SHORT EXERCISE: Carry over every line of the items from the line containing "Click the Pictures text label" through the line containing "tap(485, 504)", adding 22 to each coordinate in the answers. Leave the pictures out.

LISTING:
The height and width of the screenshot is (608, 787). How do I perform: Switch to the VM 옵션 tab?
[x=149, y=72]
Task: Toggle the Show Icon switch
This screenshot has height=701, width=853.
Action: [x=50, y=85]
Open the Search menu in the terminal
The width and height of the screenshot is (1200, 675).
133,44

* * *

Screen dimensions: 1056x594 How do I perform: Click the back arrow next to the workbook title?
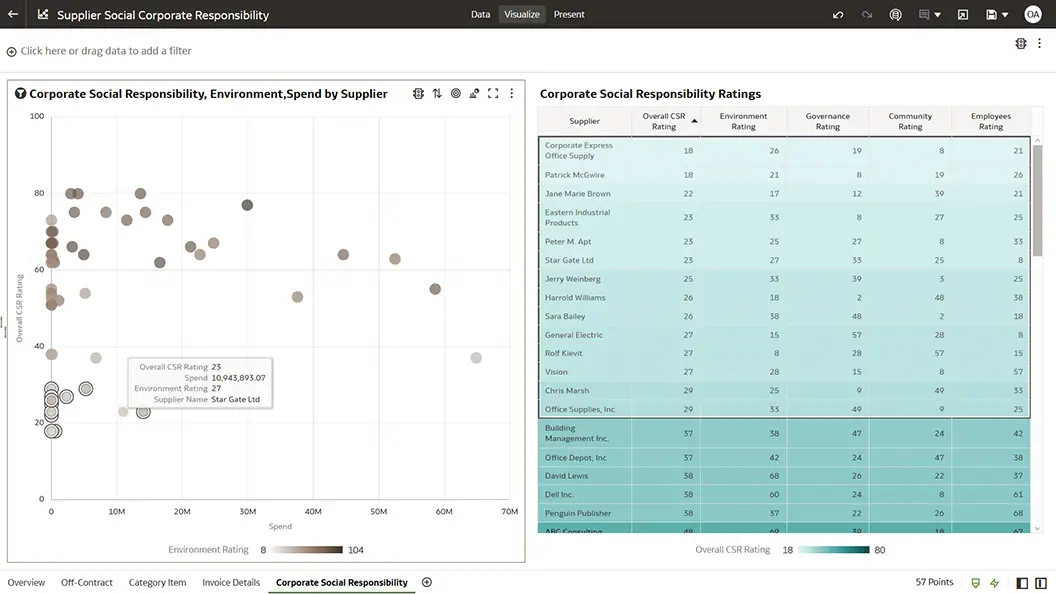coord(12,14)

==

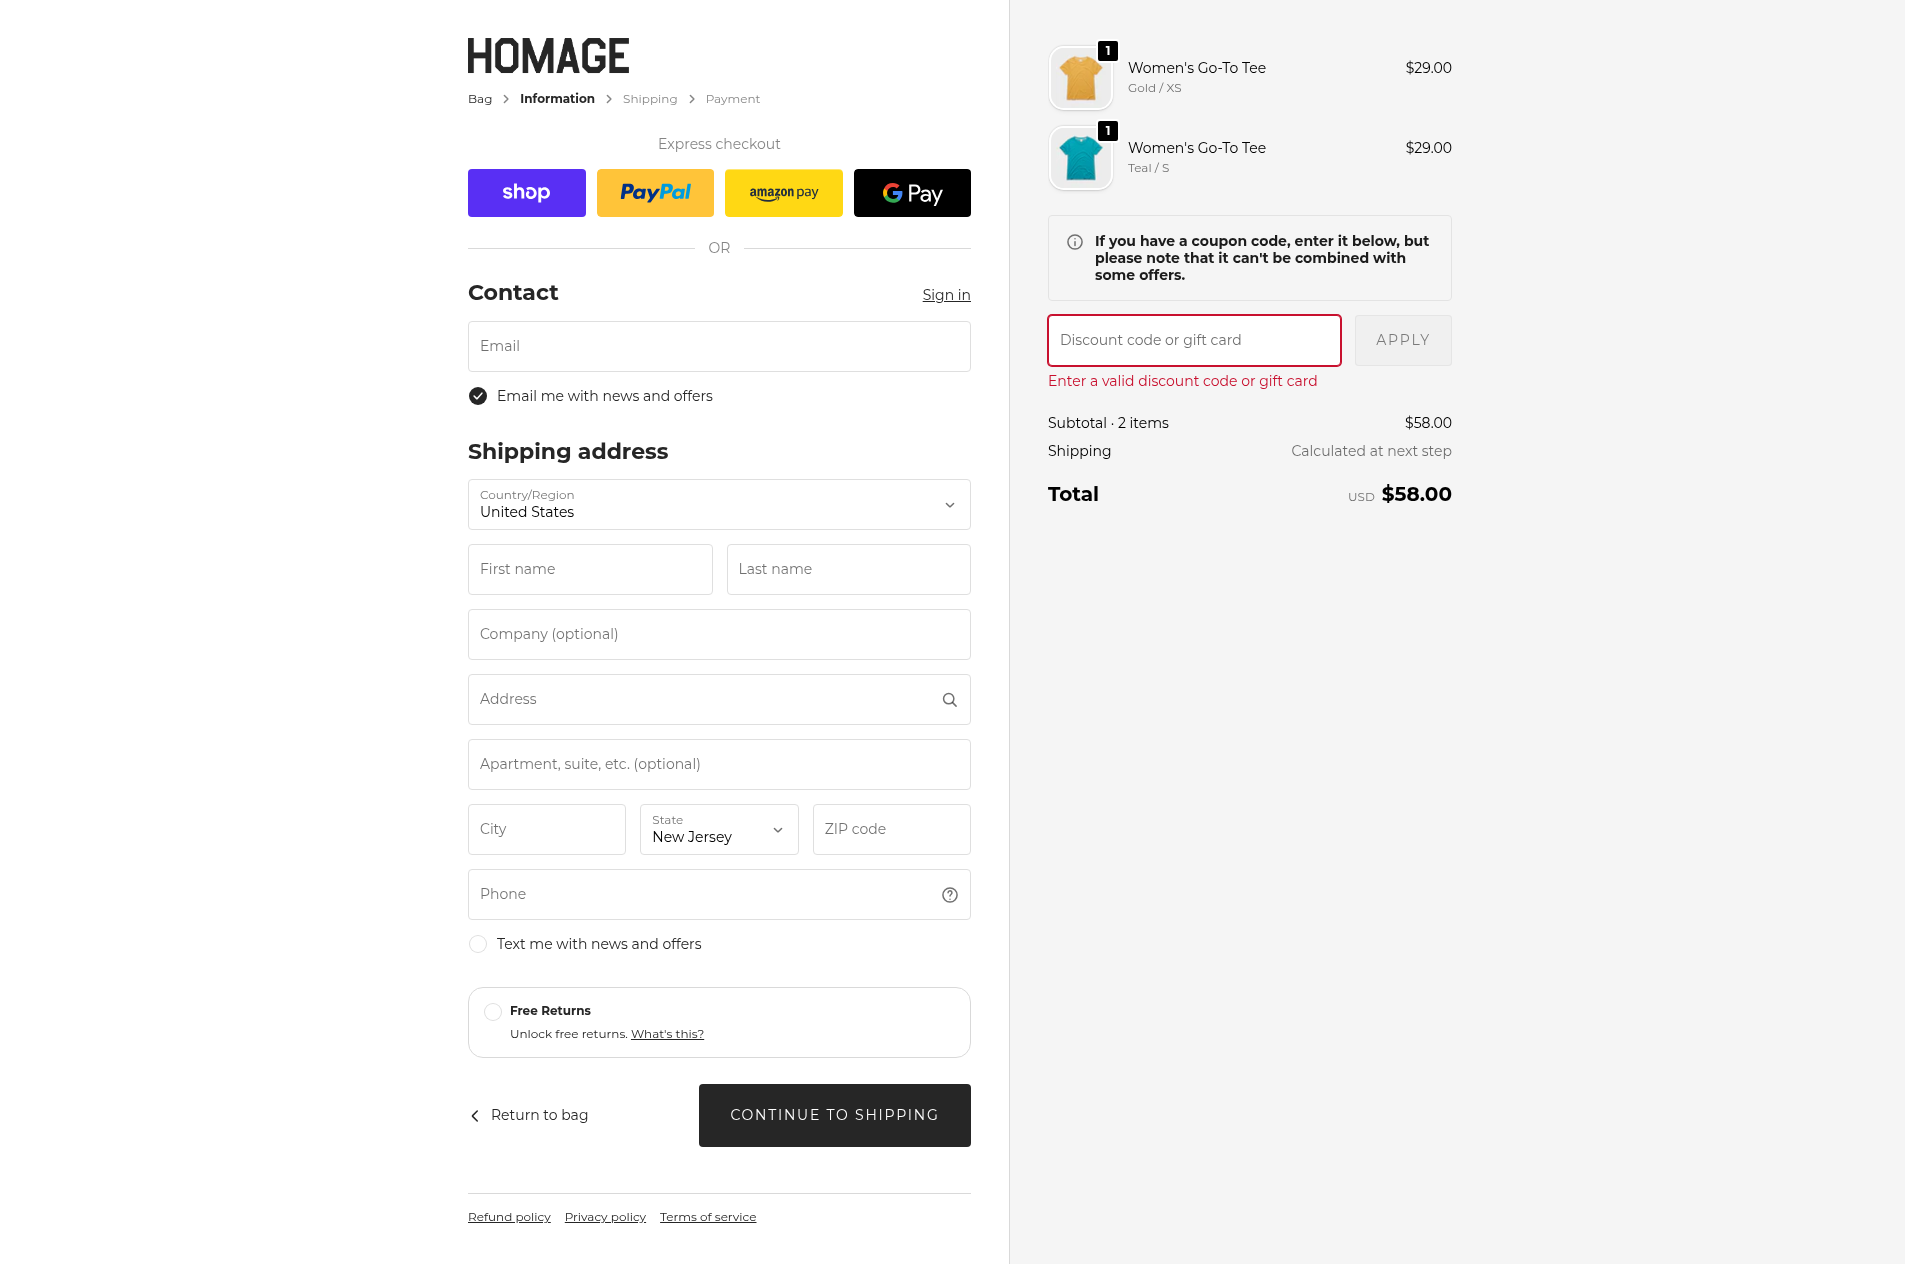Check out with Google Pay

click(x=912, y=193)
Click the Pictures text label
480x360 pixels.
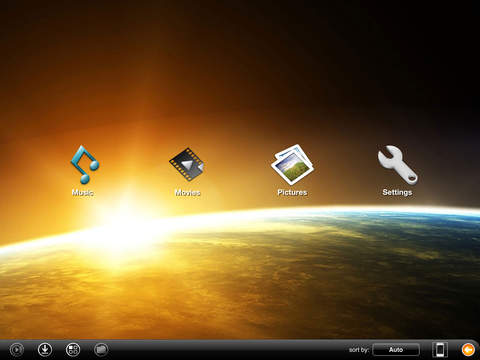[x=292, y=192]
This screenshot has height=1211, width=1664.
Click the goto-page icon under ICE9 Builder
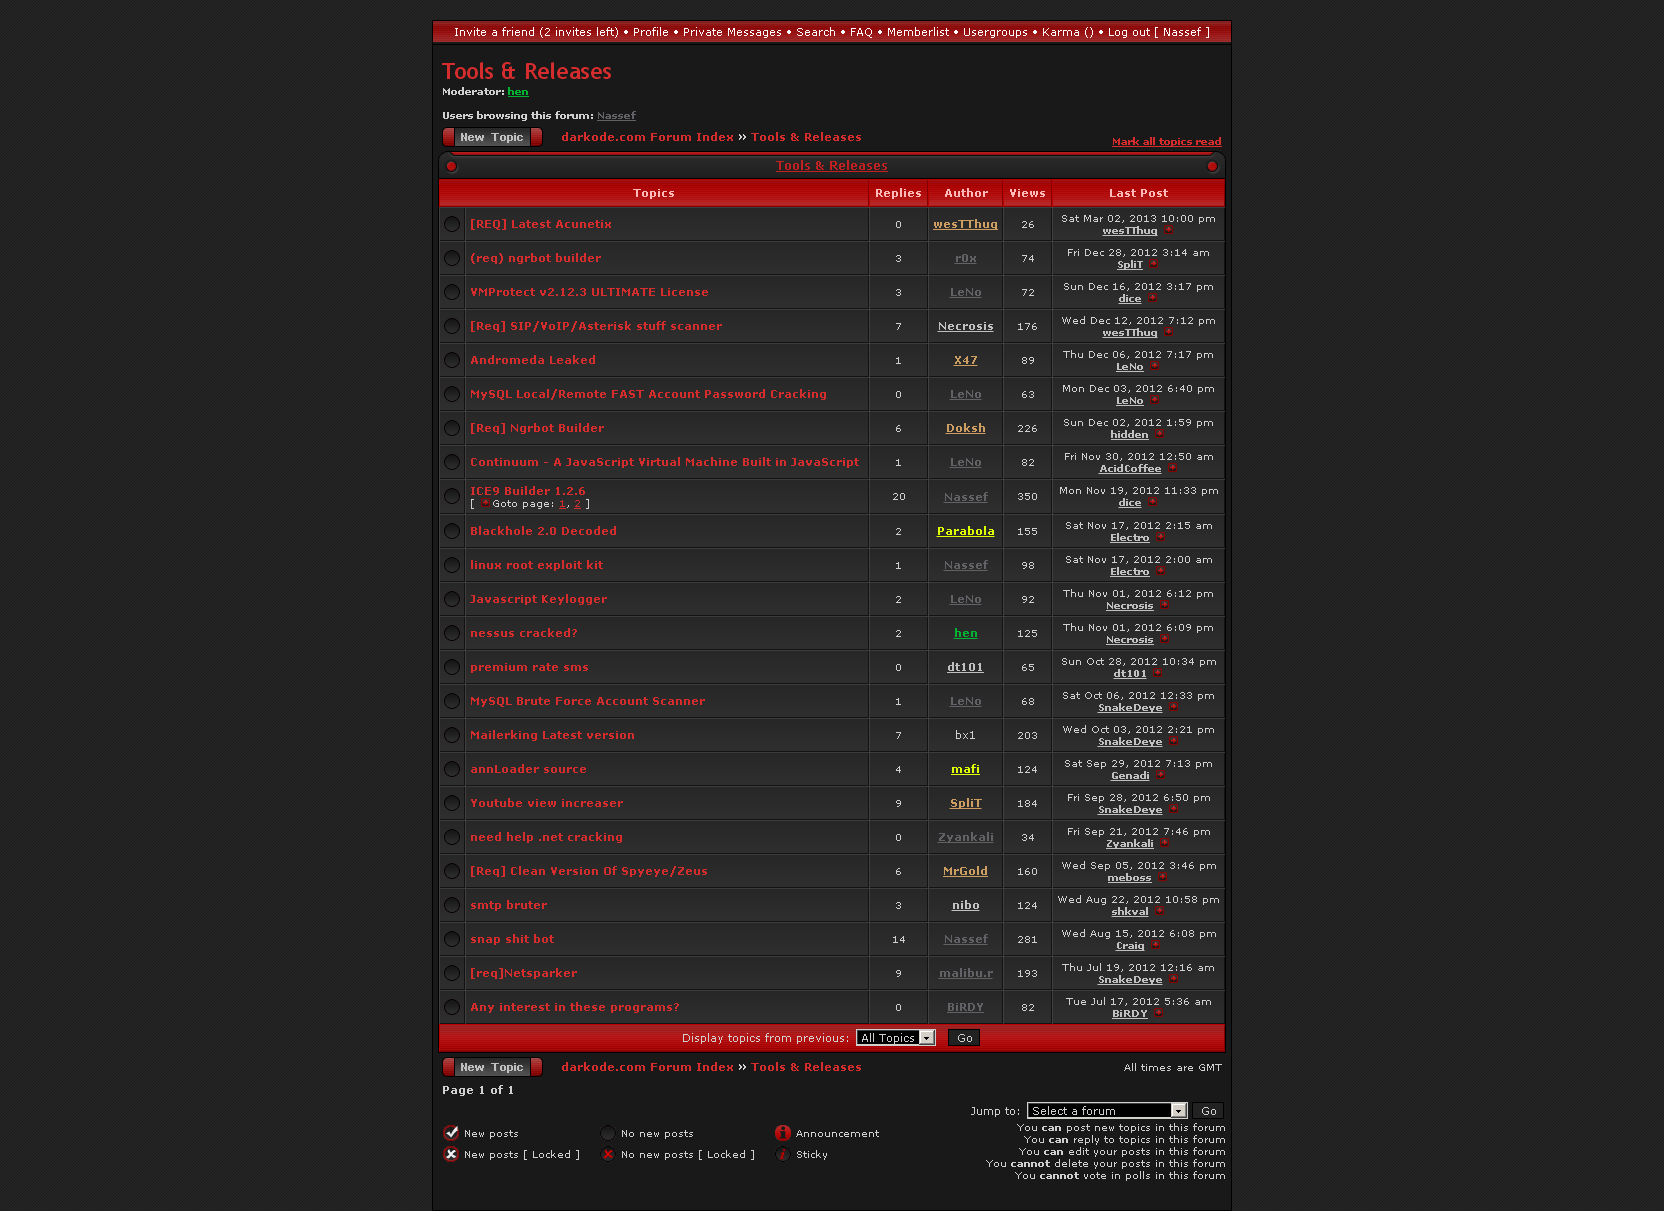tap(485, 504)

RESPONSE BELOW:
Click the Pictures text label
480x360 pixels.
[x=314, y=214]
This screenshot has height=1211, width=1664.
Click the goto-page icon under ICE9 Builder
tap(507, 526)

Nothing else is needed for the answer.